Copy out everything from the start of the entries down to the line containing "Looking at the screenshot, I should click(x=310, y=674).", including both ends.

(Data entries)
______

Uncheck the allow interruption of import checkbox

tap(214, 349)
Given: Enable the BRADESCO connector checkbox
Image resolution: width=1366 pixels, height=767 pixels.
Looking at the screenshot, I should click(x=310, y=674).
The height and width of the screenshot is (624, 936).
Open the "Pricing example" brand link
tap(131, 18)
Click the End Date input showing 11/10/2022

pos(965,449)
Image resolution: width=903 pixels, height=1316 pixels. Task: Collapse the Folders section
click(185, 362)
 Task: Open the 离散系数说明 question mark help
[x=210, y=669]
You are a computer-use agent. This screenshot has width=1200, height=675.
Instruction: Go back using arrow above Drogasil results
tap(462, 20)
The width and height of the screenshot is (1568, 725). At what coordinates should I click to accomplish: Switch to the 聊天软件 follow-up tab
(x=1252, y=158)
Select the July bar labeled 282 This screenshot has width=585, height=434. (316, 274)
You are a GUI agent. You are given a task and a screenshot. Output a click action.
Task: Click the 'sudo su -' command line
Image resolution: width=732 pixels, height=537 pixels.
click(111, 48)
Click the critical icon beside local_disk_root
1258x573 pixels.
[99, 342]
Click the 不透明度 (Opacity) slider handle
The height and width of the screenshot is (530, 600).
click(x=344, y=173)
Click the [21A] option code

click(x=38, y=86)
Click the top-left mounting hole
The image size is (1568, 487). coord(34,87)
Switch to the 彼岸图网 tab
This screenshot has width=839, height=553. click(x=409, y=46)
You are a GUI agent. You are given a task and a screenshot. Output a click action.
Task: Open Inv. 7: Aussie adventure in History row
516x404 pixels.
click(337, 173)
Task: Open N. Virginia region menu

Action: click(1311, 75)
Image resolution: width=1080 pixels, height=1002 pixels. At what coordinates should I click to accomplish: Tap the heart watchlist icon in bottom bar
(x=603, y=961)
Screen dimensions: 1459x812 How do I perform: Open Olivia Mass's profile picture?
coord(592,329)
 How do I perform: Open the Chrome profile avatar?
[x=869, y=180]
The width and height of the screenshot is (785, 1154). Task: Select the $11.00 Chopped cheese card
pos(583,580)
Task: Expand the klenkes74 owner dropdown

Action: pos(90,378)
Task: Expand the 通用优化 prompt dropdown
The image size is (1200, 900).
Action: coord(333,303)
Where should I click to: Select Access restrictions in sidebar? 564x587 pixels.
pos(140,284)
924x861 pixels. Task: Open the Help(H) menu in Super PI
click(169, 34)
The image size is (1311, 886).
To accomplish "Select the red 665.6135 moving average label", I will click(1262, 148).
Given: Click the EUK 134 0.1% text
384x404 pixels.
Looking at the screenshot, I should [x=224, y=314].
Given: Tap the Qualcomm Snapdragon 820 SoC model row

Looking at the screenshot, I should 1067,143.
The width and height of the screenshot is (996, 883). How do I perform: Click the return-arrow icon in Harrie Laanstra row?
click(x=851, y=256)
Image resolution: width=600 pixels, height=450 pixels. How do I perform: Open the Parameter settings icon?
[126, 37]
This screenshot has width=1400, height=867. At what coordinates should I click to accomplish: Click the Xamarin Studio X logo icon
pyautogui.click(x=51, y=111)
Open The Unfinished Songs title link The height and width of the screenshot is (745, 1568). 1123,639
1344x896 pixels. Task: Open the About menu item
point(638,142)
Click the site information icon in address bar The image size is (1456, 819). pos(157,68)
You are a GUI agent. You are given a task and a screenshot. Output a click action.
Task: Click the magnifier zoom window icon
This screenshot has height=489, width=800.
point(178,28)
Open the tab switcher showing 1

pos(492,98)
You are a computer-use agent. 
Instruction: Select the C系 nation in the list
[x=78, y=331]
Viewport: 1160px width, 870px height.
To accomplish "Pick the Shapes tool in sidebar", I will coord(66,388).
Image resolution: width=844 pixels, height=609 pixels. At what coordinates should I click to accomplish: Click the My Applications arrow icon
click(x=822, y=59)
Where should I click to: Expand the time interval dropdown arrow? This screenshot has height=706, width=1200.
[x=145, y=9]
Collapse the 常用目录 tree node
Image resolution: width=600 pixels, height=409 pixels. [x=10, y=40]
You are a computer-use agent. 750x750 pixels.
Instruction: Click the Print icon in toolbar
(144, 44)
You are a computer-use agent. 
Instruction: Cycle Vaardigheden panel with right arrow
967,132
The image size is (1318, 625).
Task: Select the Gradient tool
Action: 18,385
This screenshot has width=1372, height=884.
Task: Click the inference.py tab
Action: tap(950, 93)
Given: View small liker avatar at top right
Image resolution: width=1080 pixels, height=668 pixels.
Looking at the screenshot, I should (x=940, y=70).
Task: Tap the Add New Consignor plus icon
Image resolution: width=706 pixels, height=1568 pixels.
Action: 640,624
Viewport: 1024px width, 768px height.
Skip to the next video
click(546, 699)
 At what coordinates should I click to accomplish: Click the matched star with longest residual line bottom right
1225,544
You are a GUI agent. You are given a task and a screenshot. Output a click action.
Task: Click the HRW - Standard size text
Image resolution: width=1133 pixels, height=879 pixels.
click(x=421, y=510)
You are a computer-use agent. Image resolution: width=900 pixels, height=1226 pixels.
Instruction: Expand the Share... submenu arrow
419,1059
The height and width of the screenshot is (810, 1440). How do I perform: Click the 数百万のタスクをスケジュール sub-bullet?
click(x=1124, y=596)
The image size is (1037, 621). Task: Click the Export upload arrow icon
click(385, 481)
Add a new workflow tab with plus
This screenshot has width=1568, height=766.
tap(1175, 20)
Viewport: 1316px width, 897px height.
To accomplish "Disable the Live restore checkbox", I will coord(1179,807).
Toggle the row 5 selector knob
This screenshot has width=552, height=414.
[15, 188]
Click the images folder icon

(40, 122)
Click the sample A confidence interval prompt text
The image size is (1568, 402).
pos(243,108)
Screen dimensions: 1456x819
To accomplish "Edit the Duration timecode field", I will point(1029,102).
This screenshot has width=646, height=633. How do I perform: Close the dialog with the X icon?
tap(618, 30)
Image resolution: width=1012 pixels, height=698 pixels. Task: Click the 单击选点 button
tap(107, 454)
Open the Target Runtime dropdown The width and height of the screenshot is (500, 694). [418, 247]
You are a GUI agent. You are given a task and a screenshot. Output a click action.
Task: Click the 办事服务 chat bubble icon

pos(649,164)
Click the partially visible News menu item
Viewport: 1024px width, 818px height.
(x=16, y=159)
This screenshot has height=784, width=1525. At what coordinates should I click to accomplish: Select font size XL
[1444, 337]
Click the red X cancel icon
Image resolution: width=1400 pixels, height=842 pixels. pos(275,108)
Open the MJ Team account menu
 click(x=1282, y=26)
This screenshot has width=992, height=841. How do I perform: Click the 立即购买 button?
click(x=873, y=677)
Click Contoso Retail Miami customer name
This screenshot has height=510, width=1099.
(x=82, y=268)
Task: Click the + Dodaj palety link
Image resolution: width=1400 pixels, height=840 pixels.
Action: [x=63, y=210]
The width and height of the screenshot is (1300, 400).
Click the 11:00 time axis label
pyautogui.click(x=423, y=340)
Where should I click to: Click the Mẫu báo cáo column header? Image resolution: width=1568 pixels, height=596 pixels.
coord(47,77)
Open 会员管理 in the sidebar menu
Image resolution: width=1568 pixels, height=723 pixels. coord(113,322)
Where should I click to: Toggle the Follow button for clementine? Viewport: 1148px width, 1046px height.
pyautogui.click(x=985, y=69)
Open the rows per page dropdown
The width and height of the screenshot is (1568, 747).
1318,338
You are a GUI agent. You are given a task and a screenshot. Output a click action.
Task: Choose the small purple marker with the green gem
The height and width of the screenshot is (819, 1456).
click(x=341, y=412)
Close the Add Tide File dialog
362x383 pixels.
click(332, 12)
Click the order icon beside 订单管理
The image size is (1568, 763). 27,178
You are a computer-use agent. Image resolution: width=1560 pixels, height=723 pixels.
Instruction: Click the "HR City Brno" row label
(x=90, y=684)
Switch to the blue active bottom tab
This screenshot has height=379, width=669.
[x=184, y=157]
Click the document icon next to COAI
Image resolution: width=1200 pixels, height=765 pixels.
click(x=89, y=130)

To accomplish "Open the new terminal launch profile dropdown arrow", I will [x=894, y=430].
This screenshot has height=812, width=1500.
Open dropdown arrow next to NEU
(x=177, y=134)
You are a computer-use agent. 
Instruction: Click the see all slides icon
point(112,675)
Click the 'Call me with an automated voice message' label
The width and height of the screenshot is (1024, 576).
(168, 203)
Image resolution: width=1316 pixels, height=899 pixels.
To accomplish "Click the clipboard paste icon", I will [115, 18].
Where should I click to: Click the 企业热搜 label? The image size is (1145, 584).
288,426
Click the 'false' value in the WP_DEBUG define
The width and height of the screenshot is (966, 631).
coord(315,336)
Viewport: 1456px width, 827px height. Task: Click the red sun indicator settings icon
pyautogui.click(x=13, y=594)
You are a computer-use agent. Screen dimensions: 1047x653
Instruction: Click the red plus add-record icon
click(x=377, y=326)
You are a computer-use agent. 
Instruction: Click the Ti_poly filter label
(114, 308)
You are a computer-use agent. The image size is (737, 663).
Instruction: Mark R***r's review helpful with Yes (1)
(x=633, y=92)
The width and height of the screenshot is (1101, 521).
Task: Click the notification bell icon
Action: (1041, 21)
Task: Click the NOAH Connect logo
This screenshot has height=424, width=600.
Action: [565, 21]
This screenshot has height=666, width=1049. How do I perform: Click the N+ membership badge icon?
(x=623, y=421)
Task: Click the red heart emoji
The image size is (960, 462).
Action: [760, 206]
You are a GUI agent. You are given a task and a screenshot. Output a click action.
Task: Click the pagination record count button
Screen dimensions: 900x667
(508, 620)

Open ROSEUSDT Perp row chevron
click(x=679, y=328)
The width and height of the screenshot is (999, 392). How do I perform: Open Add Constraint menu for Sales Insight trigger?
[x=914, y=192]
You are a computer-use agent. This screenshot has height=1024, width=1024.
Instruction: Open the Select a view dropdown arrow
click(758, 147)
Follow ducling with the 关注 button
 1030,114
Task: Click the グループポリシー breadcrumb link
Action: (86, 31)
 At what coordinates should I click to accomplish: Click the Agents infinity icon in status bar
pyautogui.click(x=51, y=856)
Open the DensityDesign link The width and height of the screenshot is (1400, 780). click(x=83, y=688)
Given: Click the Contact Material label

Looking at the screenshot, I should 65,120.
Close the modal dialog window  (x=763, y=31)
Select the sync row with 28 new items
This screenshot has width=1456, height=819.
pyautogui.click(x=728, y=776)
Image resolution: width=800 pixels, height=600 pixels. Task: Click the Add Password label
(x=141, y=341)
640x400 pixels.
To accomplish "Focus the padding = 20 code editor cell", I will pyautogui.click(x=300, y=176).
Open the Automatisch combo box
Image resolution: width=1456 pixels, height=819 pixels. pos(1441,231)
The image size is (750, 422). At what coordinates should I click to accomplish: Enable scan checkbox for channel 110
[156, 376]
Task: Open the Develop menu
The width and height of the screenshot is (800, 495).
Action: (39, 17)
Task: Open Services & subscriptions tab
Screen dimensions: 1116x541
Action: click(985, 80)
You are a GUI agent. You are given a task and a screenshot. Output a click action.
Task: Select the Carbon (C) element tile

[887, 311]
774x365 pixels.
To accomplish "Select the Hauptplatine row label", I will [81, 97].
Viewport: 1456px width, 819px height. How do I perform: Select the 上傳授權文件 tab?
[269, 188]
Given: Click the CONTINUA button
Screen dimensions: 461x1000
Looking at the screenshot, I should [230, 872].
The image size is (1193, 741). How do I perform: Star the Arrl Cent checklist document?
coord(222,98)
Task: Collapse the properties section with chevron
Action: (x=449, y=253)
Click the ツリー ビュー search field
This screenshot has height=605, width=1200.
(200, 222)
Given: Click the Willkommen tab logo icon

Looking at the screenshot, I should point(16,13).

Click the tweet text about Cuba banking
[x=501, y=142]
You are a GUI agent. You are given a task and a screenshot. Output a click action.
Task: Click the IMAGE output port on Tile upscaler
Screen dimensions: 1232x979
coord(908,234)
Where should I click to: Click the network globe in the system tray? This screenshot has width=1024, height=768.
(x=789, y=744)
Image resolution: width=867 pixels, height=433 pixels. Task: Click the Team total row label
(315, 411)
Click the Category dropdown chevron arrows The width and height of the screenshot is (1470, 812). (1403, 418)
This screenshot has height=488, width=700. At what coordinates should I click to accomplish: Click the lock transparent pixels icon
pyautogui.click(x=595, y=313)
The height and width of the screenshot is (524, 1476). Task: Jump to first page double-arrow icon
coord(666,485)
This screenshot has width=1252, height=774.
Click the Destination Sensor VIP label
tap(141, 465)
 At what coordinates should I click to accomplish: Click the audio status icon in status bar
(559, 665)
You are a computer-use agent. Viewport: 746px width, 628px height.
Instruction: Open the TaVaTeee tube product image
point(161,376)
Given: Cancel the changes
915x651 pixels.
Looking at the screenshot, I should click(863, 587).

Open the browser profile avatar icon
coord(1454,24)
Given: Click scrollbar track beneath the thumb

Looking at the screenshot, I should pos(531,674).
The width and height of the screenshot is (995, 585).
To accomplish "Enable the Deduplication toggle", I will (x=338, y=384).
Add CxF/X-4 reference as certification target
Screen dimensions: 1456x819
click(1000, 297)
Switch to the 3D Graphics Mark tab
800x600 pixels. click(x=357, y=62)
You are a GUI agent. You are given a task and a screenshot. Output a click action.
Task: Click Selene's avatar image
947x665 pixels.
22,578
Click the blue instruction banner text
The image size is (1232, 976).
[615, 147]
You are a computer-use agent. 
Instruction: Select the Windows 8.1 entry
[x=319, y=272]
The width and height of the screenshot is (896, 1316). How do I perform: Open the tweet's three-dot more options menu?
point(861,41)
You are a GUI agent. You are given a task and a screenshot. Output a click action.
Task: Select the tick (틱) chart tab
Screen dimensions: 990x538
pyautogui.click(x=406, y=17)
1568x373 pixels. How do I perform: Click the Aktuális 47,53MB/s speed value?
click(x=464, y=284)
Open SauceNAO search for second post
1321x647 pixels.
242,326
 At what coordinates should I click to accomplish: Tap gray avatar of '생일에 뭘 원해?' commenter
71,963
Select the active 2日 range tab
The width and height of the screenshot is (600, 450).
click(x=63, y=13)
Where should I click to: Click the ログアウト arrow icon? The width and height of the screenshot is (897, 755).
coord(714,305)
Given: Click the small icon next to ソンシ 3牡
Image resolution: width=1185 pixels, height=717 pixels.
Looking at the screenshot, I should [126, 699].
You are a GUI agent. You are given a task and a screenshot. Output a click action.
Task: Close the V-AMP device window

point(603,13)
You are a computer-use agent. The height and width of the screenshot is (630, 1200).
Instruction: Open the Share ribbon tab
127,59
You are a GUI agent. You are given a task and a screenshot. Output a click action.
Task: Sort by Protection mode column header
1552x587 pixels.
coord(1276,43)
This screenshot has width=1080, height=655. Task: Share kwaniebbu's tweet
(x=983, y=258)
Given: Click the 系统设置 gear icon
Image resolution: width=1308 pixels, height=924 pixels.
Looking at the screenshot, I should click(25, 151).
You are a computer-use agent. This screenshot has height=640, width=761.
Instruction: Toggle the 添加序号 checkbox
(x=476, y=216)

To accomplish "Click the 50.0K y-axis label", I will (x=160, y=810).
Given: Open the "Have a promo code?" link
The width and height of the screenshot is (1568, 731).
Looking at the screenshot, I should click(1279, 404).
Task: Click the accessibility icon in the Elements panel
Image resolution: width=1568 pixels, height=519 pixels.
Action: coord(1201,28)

______

• Full solution
Uncheck the allow interruption of import checkbox

tap(214, 349)
Given: Enable the BRADESCO connector checkbox
Image resolution: width=1366 pixels, height=767 pixels.
Looking at the screenshot, I should click(x=310, y=674).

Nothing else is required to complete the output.